Artykuły

Pokusa

Zanim się zjawi na scenie, nim go ujrzymy na własne oczy, owładnął już naszą wyobraźnią. Słyszymy raz po raz jego imię. Przeciwnicy mówią o nim ze strachem, sojuszników ogarnia na jego wspomnienie nieufność i niepokój. Wrogowie za nim tęsknią, podwładni na próżno próbują go zabić.

Goetz von Berlichingen jest znakomitym wodzem; lecz sława jego na tym przede wszystkim polega, że nie zna skrupułów i nie uznaje żadnych zasad. Brata zdradzi i zgubi, kochankę każdej chwili gotów oddać żołnierzom. Nie jest ani katolikiem ani wyznawcą reformacji, ani plebejuszem ani feudalem; gardzi wszelkimi zasadami i systemami, podobnie jak gardzi ludźmi.

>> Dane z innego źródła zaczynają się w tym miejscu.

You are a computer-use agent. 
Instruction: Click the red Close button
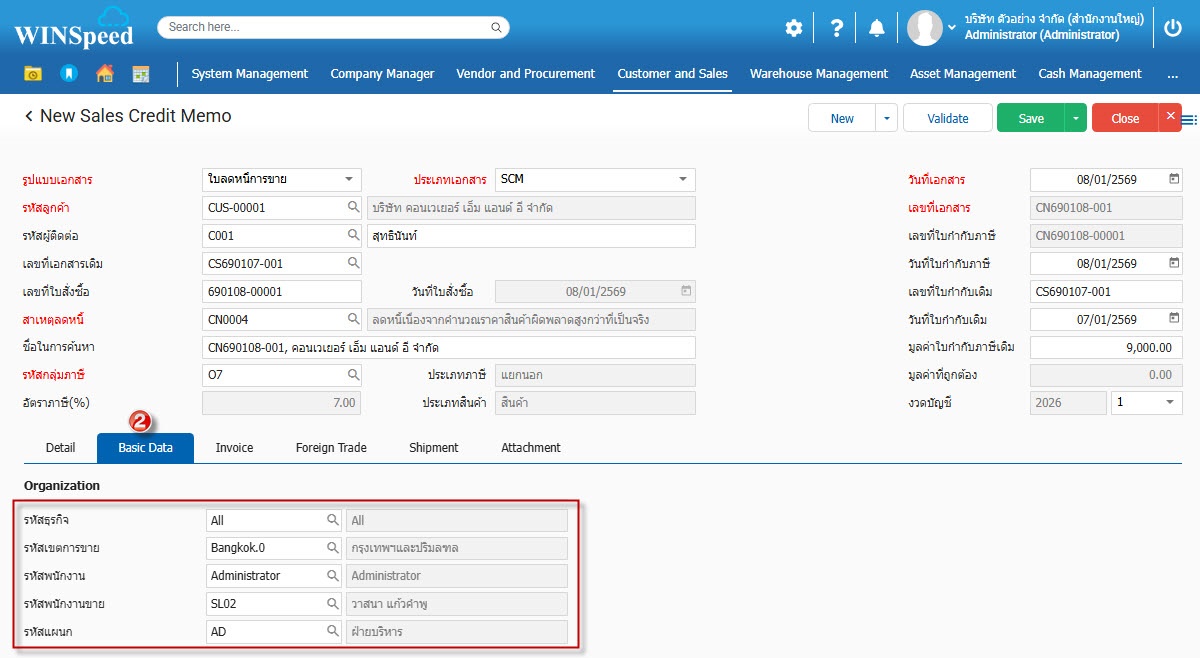point(1124,118)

Tak zabarwia się widzowi postać tytułowa dramatu J. P. Sartre'a Diabeł i Pan Bóg. Opalizuje ona już pewnymi odblaskami cudzych wyobrażeń i sądów, zanim spróbujemy sprawdzić te zabarwienia własnymi oczyma. Dla aktora, który po takim przygotowaniu ma pokazać wielkość i straszliwość Goetza, zadanie staje się niebezpieczne i trudne. Wielkość działa przez zaskoczenie. Niezwykłość karmi się tym, co jest niespodziewane. Na to, by Holoubek mógł nas w spektaklu warszawskiego Teatru Dramatycznego przekonać o tajemniczej wielkości Goetza, musi on najpierw pokonać wyobrażenia, któreśmy sobie na ten temat stworzyli. Odwaga, bezwzględność, cynizm, okrucieństwo, zdolność wyrzekania się wszelkich skrupułów - nie wystarczą. To są pojęcia równocześnie zbyt ogólne i zbyt powszechne.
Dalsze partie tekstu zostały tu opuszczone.